It is characterized by the following. Also in this case, the first deflection electrode includes:
A sweep signal synchronized with the light pulse having a constant repetition frequency is applied, and a blanking signal synchronized with the light pulse having the fixed repetition frequency thinned out at a predetermined interval is applied to the second deflection electrode.

A method for sweeping a streak tube according to claim 4 is the method for sweeping a streak tube according to claim 1, wherein
The sweep signal is multiplied by the repetition frequency of an electric trigger signal output in synchronization with a light source that outputs a light pulse at a predetermined interval, a trigger signal having a constant repetition frequency is output, and is generated in synchronization with the trigger signal. In addition, the blanking signal is generated in synchronization with the electric trigger signal. In this case, a sweep signal having a constant repetition frequency which is a multiple of a light pulse at a predetermined interval is applied to the first deflection electrode, and a blanking signal at a predetermined interval synchronized with the light pulse is applied to the second deflection electrode. Applied.

A method for sweeping a streak tube according to claim 5 is the method for sweeping a streak tube according to claim 1, wherein
As the sweep signal, a trigger signal having a constant repetition frequency is oscillated and output based on an electrical trigger signal output in synchronization with a light source that outputs light pulses at predetermined intervals, and is generated in synchronization with the trigger signal. The ranking signal is
It is generated in synchronization with an electric trigger signal. In this case, a sweep signal of a constant repetition frequency oscillated and output based on the output timing of the optical pulse at a predetermined interval is applied to the first deflection electrode, and the second deflection electrode is synchronized with the optical pulse. Blanking signals at predetermined intervals are applied.

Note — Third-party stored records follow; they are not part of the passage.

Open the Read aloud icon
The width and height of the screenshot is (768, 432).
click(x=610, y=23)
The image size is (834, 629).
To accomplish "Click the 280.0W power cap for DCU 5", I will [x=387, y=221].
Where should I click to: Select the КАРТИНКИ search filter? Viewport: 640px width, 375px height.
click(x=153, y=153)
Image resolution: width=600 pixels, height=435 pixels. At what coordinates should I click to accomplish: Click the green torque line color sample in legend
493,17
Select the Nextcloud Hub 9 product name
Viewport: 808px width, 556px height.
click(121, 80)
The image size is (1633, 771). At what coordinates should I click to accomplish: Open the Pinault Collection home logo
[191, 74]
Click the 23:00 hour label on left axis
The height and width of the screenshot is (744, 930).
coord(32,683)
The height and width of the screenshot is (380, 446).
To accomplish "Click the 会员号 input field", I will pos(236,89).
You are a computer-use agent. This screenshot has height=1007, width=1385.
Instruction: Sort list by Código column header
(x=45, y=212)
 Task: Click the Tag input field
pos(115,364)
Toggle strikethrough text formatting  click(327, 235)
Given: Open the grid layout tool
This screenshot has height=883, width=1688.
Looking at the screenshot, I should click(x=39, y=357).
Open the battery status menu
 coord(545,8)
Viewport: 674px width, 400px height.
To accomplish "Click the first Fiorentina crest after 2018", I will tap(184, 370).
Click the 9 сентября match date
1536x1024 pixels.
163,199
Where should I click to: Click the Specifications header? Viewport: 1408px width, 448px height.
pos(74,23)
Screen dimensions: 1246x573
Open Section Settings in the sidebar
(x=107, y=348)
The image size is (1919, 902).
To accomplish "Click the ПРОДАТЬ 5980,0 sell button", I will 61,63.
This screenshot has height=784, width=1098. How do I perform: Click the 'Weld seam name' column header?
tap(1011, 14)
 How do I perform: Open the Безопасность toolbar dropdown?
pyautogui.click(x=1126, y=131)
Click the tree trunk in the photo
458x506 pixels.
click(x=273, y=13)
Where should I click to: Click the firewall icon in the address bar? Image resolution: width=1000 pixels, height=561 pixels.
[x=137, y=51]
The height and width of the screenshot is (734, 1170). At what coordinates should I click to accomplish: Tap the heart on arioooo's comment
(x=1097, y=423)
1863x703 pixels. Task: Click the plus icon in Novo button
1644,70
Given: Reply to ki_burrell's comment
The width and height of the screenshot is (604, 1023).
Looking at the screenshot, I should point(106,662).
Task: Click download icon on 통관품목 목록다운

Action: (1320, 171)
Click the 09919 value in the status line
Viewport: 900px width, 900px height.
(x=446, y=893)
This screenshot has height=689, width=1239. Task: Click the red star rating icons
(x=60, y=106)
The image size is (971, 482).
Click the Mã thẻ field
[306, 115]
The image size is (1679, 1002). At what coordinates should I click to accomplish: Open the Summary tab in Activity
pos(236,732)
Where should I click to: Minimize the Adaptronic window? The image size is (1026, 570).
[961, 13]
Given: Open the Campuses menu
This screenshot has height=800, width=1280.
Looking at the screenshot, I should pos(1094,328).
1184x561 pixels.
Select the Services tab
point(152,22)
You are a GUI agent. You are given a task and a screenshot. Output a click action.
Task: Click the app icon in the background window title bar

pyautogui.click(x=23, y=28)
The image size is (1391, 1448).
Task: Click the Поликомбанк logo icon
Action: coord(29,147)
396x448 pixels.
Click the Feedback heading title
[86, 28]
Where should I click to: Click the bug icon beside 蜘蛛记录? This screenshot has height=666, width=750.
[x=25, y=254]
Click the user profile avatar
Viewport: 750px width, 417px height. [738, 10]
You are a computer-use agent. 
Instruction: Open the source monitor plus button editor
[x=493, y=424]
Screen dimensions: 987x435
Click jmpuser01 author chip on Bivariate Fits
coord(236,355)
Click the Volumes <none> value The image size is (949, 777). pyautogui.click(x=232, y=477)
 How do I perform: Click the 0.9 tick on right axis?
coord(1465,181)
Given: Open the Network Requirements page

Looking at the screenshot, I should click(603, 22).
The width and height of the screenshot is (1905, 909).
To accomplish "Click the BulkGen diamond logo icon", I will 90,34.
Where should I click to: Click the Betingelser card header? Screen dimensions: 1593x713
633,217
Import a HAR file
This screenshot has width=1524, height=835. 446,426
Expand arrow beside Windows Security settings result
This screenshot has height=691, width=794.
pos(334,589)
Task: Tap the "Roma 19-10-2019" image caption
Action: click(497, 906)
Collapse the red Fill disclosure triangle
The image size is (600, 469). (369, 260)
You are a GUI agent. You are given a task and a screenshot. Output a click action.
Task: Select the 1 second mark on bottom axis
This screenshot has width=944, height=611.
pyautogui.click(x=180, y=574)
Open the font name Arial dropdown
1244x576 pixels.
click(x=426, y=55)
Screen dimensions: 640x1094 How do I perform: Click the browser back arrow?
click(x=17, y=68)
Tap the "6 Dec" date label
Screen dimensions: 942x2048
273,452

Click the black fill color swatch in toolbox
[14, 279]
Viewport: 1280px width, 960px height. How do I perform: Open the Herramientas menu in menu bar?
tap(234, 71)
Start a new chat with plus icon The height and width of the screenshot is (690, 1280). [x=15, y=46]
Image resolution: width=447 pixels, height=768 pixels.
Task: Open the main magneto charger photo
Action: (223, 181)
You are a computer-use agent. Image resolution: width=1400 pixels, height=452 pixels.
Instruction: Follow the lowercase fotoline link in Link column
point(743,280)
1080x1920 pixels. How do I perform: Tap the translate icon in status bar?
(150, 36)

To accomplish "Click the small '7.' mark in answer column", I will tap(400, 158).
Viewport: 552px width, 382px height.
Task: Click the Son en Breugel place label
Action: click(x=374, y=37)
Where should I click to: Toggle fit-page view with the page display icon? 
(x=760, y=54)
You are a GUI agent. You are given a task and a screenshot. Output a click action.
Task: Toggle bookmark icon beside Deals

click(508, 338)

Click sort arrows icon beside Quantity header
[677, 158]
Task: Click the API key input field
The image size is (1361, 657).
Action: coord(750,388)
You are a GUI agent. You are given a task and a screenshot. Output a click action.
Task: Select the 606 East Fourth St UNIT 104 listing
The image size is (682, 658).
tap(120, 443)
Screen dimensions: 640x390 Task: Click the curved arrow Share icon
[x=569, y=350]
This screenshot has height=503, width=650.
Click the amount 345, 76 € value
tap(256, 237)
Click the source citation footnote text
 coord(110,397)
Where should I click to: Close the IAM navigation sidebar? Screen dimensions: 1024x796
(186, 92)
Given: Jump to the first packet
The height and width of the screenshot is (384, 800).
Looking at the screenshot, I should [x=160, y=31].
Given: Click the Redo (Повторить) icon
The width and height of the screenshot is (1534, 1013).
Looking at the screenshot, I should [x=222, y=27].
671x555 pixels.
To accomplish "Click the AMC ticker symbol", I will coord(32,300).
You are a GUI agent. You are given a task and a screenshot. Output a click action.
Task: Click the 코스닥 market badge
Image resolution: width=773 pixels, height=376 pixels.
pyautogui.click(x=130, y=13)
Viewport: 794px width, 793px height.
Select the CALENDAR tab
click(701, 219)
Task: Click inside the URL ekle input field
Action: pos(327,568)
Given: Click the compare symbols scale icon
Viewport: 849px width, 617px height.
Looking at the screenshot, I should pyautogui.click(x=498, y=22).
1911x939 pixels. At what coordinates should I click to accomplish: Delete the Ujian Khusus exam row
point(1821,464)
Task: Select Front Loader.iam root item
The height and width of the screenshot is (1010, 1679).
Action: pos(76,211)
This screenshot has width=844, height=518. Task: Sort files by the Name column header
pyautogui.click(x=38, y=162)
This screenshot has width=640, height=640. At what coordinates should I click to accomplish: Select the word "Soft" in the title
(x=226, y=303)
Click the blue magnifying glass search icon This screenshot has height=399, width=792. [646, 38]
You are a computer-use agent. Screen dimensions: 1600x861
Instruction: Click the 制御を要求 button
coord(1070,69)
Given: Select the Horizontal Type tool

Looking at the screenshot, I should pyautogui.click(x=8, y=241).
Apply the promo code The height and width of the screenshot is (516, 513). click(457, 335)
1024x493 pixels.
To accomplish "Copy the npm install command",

According to a sixth aspect of the present invention, there is provided a streak tube sweeping device, wherein a path of the electron beam generated by the light to be measured incident on the photoelectric conversion surface and reaching the output surface is substantially perpendicular to the traveling direction of the electron beam. A first deflection electrode for forming an electric field in a first direction to deflect the electron beam; and forming an electric field in a second direction substantially perpendicular to both the traveling direction of the electron beam and the first direction. A streak tube sweeping device comprising: a second deflection electrode for deflecting a sweep signal; (1) sweeping means for applying a sweep signal having a constant repetition frequency to the first deflection electrode; and (2) a period of the sweep signal. (Where N is an integer of 2 or more) and a pulse-shaped blanking signal having a predetermined period longer than the time during which the measured light is incident on the photoelectric conversion surface is applied to the second deflection electrode. Ranking means,
It is characterized in that the electron beam is streak-swept to the output effective area of the output surface only once during one pulse period of the blanking signal.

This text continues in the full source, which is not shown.